A new business’s intellectual property or “IP” is frequently one of its most valuable assets. However, without proper legal guidance, many startups fail to take the necessary steps to establish exclusive rights to their IP. Early mistakes can be expensive or impossible to fix. Accordingly, emerging businesses should have at least a high-level understanding of some of the most common IP pitfalls and know when to seek advice.
IP safeguards a company’s unique innovations, ideas, and creative works that provide it with its competitive edge. IP is generally divided into four main categories: trademarks, patents, copyrights, and trade secrets. Although a business may use more than one form of protection for the same intangible asset, each type of IP is governed by different laws that present unique challenges and considerations.
Trademarks: Building a Sustainable Brand
A trademark identifies the source of certain goods and/or services. For instance, a distinctive logo on product packaging denotes a product made by a particular company. In this way, trademarks symbolize the goodwill garnered by a business over time and inform consumer purchasing decisions.
Startups often invest in a name, logo, or slogan before confirming that the same or confusingly similar name is not already in use by another business that offers similar goods or services. This can result in consumer confusion and lead to infringement claims from the first-in-time or “senior” user.

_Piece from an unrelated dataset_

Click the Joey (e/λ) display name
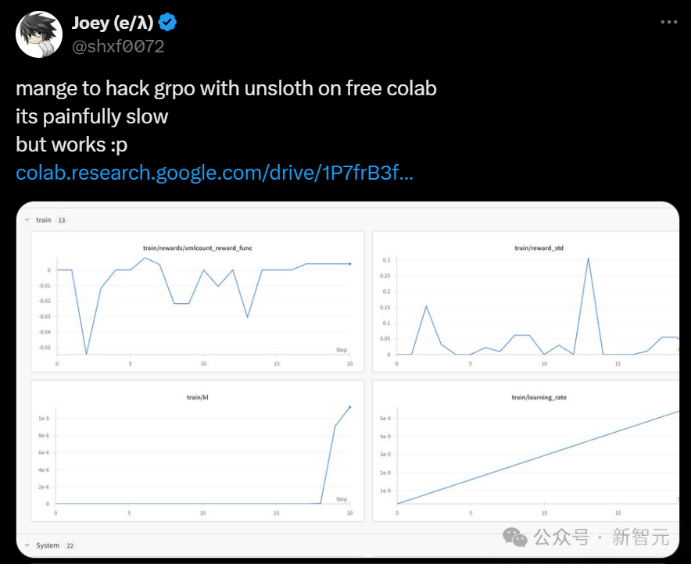The width and height of the screenshot is (691, 564). 113,23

Further, establishing rights to a trademark generally requires that a business first use that mark in commerce. Consequently, startups that miss early diligence in selecting a name may invest significant time and money building goodwill in a brand only to discover that a third party has prior rights to the mark—at which point the later-in-time or “junior” user will be forced to undergo a potentially costly rebrand or face liability for trademark infringement.

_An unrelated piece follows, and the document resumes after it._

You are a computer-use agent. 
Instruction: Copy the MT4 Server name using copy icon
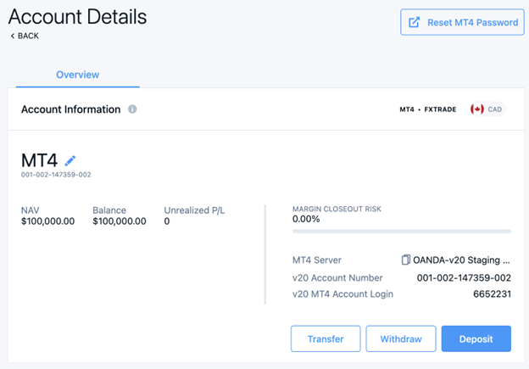coord(406,260)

Patents: Filing Late Can Mean Lost Rights
Patents provide patent owners with a temporary monopoly over novel and non-obvious inventions in exchange for the inventor’s disclosure of how to make and use the invention. However, the failure to timely file a patent application can result in a forfeiture of rights.
Specifically, under U.S. law, a patent application for an invention must be filed within one year of the invention’s first public disclosure—which can include events such as product launches, investor pitches, website disclosures, and other sales activity. Missing this one-year deadline puts the invention in the public domain and bars a person or business from obtaining a patent over it. Further, other countries do not have a similar one-year grace period—making filing early on paramount if foreign protection for an invention is desired.

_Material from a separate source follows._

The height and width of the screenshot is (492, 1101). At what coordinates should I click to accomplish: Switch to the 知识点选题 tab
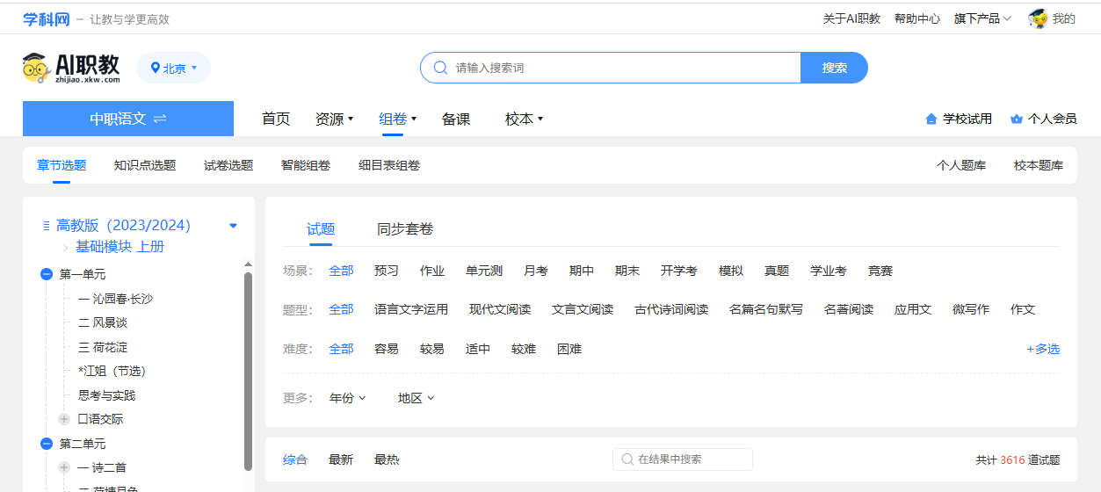pyautogui.click(x=145, y=165)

Accordingly, startups should develop a patent strategy early on to ensure they are not unknowingly forfeiting rights to an otherwise lucrative invention by inaction.
Copyrights: Ownership Intricacies and Registration
Copyrights protect original works of authorship such as literature, schematics, software, and even data sets. In general, copyright protection vests in an author as soon as a work is created. In the case of works created by employees, the employer is considered the author for the purposes of copyright protection.
Startups often engage independent contractors to prepare work product for them. Aside from a few narrow exceptions, unless there is an assignment agreement in place with the vendor, the vendor will own the copyright in whatever deliverable is prepared for the business. Therefore, especially when third parties are engaged for work critical to the operation of a business, it is important for startups to have well-drafted engagement agreements to ensure they own the copyright to any work paid for.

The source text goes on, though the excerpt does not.